[FONTE]
═══

Khalida  Mesaoudi

 

politica e femminista

Cabilia (Algeria)

Khalida Messaoudi, algerina, da sempre si batte per la democrazia, per uno stato laico e per i diritti femminili in un paese dove il fondamentalismo islamico tenta ancora oggi, a guerra civile terminata, di annientarne i valori.
Nata nel 1958 in Cabilia - e quindi appartenente alla minoranza berbera (1) - da genitori di antiche tradizioni ma aperti sul piano religioso, cresce nutrita a un tempo della fierezza autonomista  e del rispetto per l'eredità culturale dell'Occidente. Parla indifferentemente arabo e francese, si laurea in matematica e si prepara a un avvenire di insegnante in una terra ancora piena di speranze di modernizzazione e libertà. Assisterà invece al prevalere di un'idea di stato islamico sempre più radicale che nega l'uso del francese parlato da milioni di persone a favore di una lingua artificiale (l'arabo classico), stravolge l'educazione della storia e delle scienze,  annienta i diritti delle donne legittimandone l'inferiorità con un nuovo "Codice della famiglia".
Proprio per combattere contro l'approvazione del nuovo "Codice della famiglia" Khalida entra nella lotta politica nei primi anni Ottanta. “E’ il codice dell’infamia”, ella afferma nel libro Una donna in piedi (1995) scritto insieme a Elisabeth Schemla, “perché rende le donne eterne minori nel campo dell’istruzione, del lavoro, del matrimonio e dell’eredità”.
Nel 1985 fonda con altre militanti la prima Associazione di donne algerine per l’uguaglianza tra l’uomo e la donna davanti alla legge. Quando, nel 1990, il governo FLN di Mouluod Hanrouche legifera che il marito può votare al posto della o delle mogli, Khalida organizza una vasta mobilitazione contro questa legge che viola i diritti fondamentali della persona. Ella diventa così un faro per tutte le donne e gli uomini algerini che credono nella democrazia.
Ma nel 1993 la vita della Messaoudi cambia radicalmente. Dopo ripetute minacce  inviate per telefono dal Fronte islamico di Salvezza (Fis), per iscritto e persino attraverso gli altoparlanti di alcune moschee, giunge la condanna a morte ed ella inizia nel suo stesso paese una vita di semiclandestinità e di paura.  Ricordando quegli anni terribili della persecuzione, Khalida distingue tre fasi. La fase del 1992 e inizio ‘93: le telefonate a casa in piena notte in cui gridavano, dopo ogni manifestazione delle donne, “Creperete tutti”. La seconda fase: gli echi ‘lancinanti’ degli imam attraverso gli altoparlanti, che la bollavano “Donna dai costumi dissoluti”, “Pericolo per la morale e per le donne”, terminando sempre con: “La rinnegata, la sorella di Satana deve morire”. La terza fase, 12 giugno 1993: nella cassetta della posta a casa dei genitori un ciclostile con la condanna a morte. E Giugno 1994: Khalida capeggia una manifestazione, scoppia una bomba, due morti e 70 feriti. Ella per puro caso riporta solo schegge nella gamba.

═══

[ESTRATTO DATI]
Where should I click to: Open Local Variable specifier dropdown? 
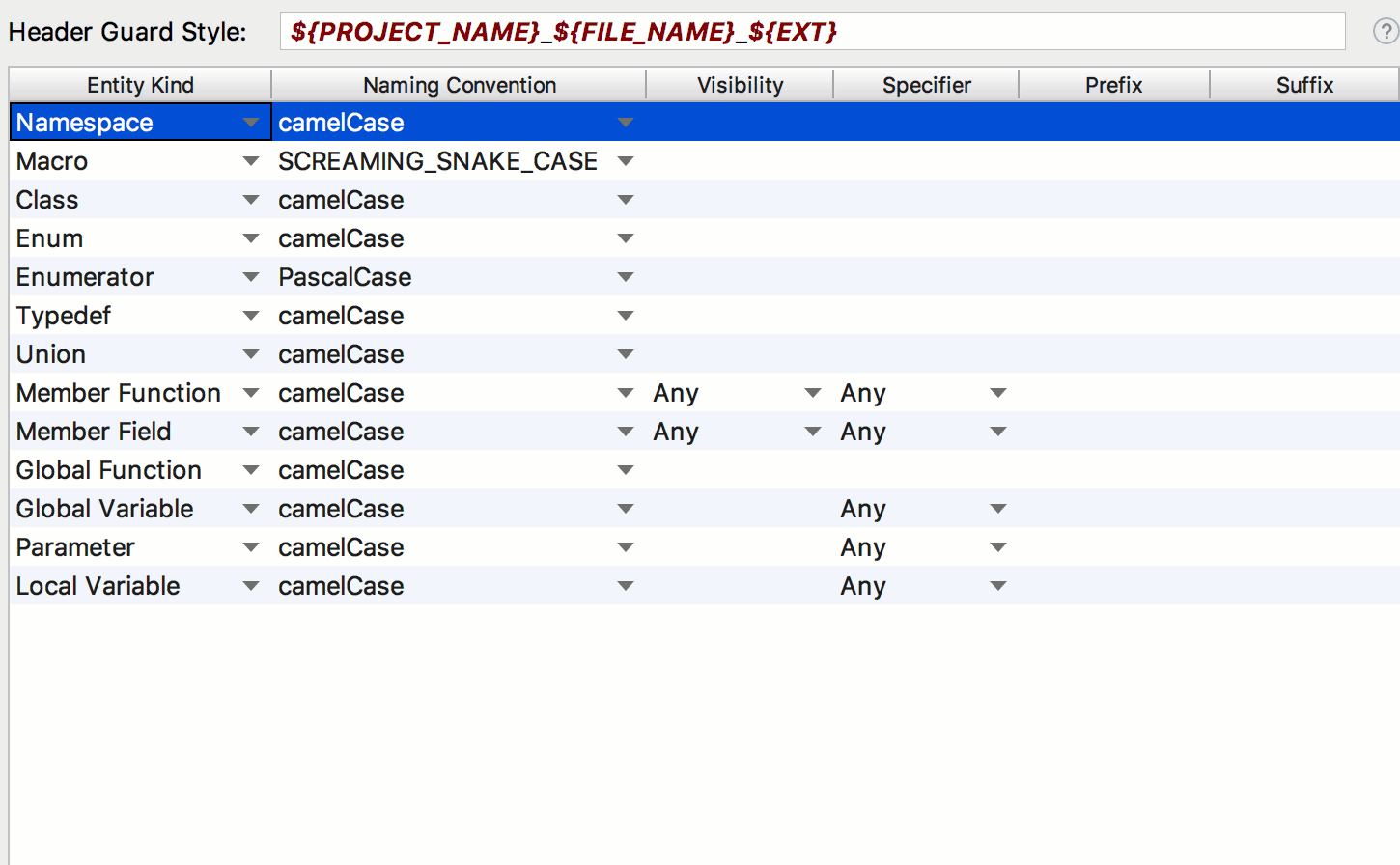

═══

[CONSEGNA SCRITTA 1] Secondo il testo su Khalida Messaoudi, in quale anno lei fonda con altre militanti la prima Associazione di donne algerine per l'uguaglianza tra l'uomo e la donna davanti alla legge?
[CONSEGNA SCRITTA 2] Prosegui il testo su Khalida Messaoudi dopo l'ultima frase riportata.
L'elenco non ha alcun ruolo in questo lavoro.

[RISPOSTA SCRITTA 1] Nel 1985.

[RISPOSTA SCRITTA 2]
Costretta a lasciare l'insegnamento nel Liceo femminile di Algeri, lontana dal suo giovane marito da cui ben presto dovrà divorziare, Khalida, anche da fuggiasca, non rinuncia mai alla speranza e alla lotta. In piena "guerra civile", quella guerra feroce che dal 1995 al 1997 ammazza 70.000 algerini ed algerine, ella riesce ad organizzare un grande movimento di donne, l'Associazione R.A.C.H.D.A. (Rassemblement contre la hogra et pour les droits des algériennes), che con manifestazioni pubbliche e incontri clandestini diventa una reale forza di opposizione nel panorama politico generale.

Comprendendo l'importanza del coinvolgimento dell'Europa per porre termine al terrore che il governo non può o non vuole combattere, Khalida, ogni qualvolta ottiene il visto, gira instancabile per i paesi europei, fermandosi  soprattutto in Italia e in Francia, per far conoscere il calvario delle donne algerine prese di mira dal fanatismo degli uomini del FIS, per mobilitare l’opinione pubblica e per ottenere sostegno alla formazione in Algeria di uno Stato democratico, separato dalla religione e promotore dei diritti delle donne. Il sostegno della famiglia non viene a mancare mai. Quando le domandano come fa a mantenersi in clandestinità, Khalida risponde con semplicità: "Mio padre e quelli  tra i miei  sette fratelli e sorelle che ne hanno la possibilità fanno ogni mese una colletta per darmi  l’equivalente del mio stipendio di ex-insegnante di matematica".
Chi, come la sottoscritta, ha avuto la gioia e l'onore di invitarla in Italia e di ascoltarla più volte, ha un ricordo indelebile della sua voce forte, commossa e autorevole, del suo bel viso reso stupendo dai corti capelli rossi e dal fuoco dei ricordi delle ingiustizie viste e subite; ma soprattutto, non so perché, rivedo spesso dentro di me il movimento delle sue mani - ora avvolgente, ora repellente, ora opponente - che sapeva ricreare davanti ai nostri occhi sospesi scene di disperazione e di coraggio inauditi. Mi sembrava in quei momenti che somigliasse davvero, come dicevano i suoi genitori  quando era bambina, alla leggendaria Kahina, la fiera regina giudeo-berbera, una rossa dalla pelle bianca, che nell’VIII secolo resistette all’invasore arabo alla testa del suo esercito.
Con le elezioni che si sono tenute nel 1997, che hanno visto vincitore Zeroual,
Khalida Messaoudi è stata eletta deputata sui banchi dell'opposizione. Nello stesso anno è stata eletta Vicepresidente del Movimento per la Repubblica diretto da Said Sadi (Mpr) e del Gruppo parlamentare del Partito di opposizione Rassemblement pour la Culture e la Démocratie (Rcd).
Sul muro della mia stanza campeggia ancora oggi, 16 agosto 2002, un suo regalo, un manifesto dell'Associazione RACHDA, che porta la data dell'8 marzo 1999 e che Khalida firmò di suo pugno con questo motto: "DONNE, NON FARANNO NIENTE SENZA DI NOI!".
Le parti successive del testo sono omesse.